A second battery and an isolator. Thick wires with a good amount of coating for protection against splitting.


----------



## sr20dem0n (Mar 19, 2003)

is this 3200+ peak or rms, and what are the amps, and what impedance will you be running them at


----------



## ICP Sux0rZ! (Jan 10, 2005)

subs 2 12" power acoustik mofo's

hifonics XX Cloussus 2x1600watt @1ohm

hifonics XX jupiter 4x140watt @ i think 2 ohms


----------



## sr20dem0n (Mar 19, 2003)

Well those subs can't handle nearly as much power as that sub amp can supply, so you don't really have to worry about having a 3200 rms sub amp since you probably won't even be able to use half of that.

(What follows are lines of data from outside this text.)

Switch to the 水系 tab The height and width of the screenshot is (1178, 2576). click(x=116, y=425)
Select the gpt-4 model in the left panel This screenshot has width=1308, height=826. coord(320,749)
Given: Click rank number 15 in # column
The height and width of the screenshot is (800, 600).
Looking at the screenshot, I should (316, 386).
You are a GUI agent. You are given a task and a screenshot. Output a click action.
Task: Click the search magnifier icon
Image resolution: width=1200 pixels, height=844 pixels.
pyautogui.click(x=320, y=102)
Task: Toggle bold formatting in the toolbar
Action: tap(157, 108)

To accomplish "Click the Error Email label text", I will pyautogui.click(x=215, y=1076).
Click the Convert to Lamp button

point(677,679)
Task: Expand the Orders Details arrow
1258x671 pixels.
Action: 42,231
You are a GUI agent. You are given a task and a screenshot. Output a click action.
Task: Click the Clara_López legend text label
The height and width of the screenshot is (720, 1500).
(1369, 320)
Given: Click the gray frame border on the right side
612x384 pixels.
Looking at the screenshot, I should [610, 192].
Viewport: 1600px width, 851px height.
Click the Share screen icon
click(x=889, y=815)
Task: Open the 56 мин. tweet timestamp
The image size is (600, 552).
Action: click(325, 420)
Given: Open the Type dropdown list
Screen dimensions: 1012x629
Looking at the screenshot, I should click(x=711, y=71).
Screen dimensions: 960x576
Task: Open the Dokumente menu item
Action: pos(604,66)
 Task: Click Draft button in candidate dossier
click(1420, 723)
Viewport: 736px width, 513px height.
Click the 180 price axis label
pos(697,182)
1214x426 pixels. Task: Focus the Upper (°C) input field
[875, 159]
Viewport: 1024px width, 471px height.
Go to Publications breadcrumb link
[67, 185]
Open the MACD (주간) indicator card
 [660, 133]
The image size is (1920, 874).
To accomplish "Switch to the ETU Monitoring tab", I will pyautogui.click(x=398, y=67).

You could still have problems though, it really depends on how you listen to your music, not what the system is capable of. If the way you listen to your music requires 3kw then you're going to have some severe problems, but if the way you listen to your music requires 300 watts and you just happen to have 3kw available, you won't have any problems at all.


----------



## ICP Sux0rZ! (Jan 10, 2005)

how cant those subs handle 1600rms?


----------



## sr20dem0n (Mar 19, 2003)

because they just...can't

First off they're only rated at 1200rms a piece, and PA is slightly overrated to begin with. I would be hesitant to give them any more than 1kw a piece, and at that power level you really need to watch their excursion to make sure they aren't bottoming, they have a pretty small xmax but I'm not sure what the xmech is like.


----------



## ICP Sux0rZ! (Jan 10, 2005)

i've seen a PA setup with this amp they worked fine


----------



## sr20dem0n (Mar 19, 2003)

Sure, but you can't send them the full power that amp is capable of sending, that's all I'm saying. You could put a 10kw amp on a tweeter if you wanted and it would work fine, but you would only be using 5-10 watts of that 10,000 watts the amp is capable of sending, if you tried to use more the speaker would blow.

So out of that 3.2kw you have available, you're probably only going to be able to safely use around 2kw, which could still cause problems. It really depends on how you listen to your music though like I said above.


----------



## ICP Sux0rZ! (Jan 10, 2005)

hmmmmmmmm............


----------